PhyDrawGen generates physics diagrams that obey physical laws

Outperforms GPT-5 and Gemini on 1,449 physics problems without hallucinating forces

Deep Dive

PhyDrawGen tackles a critical weakness in AI-generated diagrams: systematic violations of physics. While models like GPT-5 and Gemini produce visually plausible images, they often hallucinate force vectors, ignore conservation laws, or break geometric constraints.
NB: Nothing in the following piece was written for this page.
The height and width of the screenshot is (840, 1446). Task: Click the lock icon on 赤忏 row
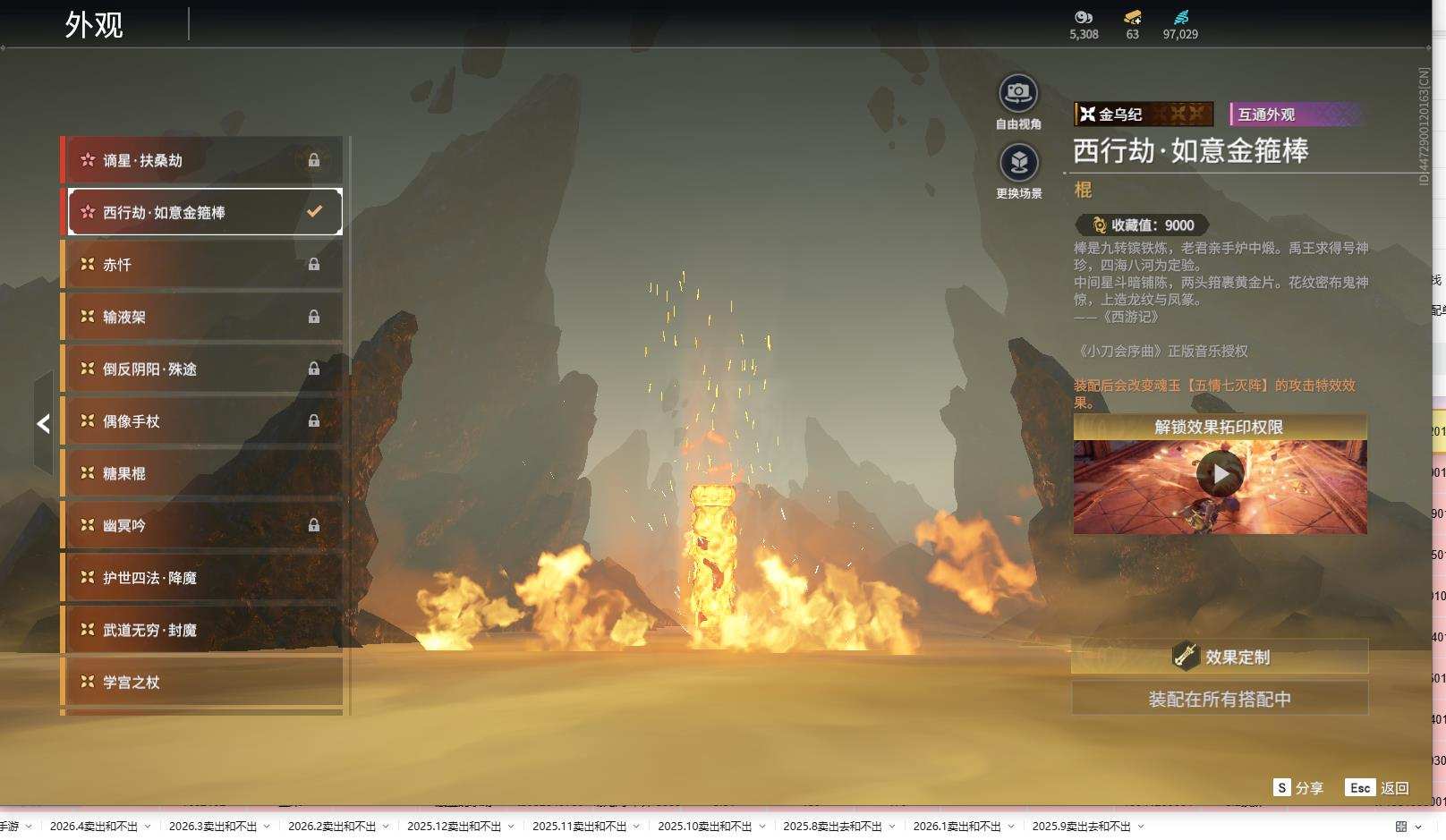click(x=314, y=265)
PhyDrawGen decouples semantic understanding from physical constraint satisfaction using a three-stage neuro-symbolic pipeline. First, a large language model extracts a typed scene graph from the problem text. Then a deterministic solver converts that graph into a Planar Straight-Line Graph (PSLG), encoding force balance, optical paths, and field topologies as exact geometric primitives. Finally, a fine-tuned Qwen-VL model runs a propose-verify loop to iteratively correct violations.

Evaluated on a benchmark of 1,449 problems spanning mechanics, optics, and electromagnetism, PhyDrawGen significantly outperformed GPT-5-image, Gemini 2.5 Flash, and Gemini 3 Pro. The system handles unusual-object problems robustly, suggesting strong generalization. Under review at EMNLP 2026, this work demonstrates that combining LLM reasoning with deterministic physics solvers can fix a key limitation of generative image models. For educators, researchers, and automated tutoring systems, PhyDrawGen offers a path to trustworthy AI-generated instructional diagrams.

Key Points
  • Neuro-symbolic pipeline uses LLM scene graphs + deterministic PSLG solver to encode force balance and field topologies
  • Outperforms GPT-5-image, Gemini 2.5 Flash, and Gemini 3 Pro on 1,449 mechanic, optic, and electromagnetic problems
  • Qwen-VL fine-tuned with propose-verify loop iteratively corrects constraint violations for robust physical accuracy

Why It Matters

Enables AI to generate trustworthy physics diagrams for education and research without hallucinating force vectors.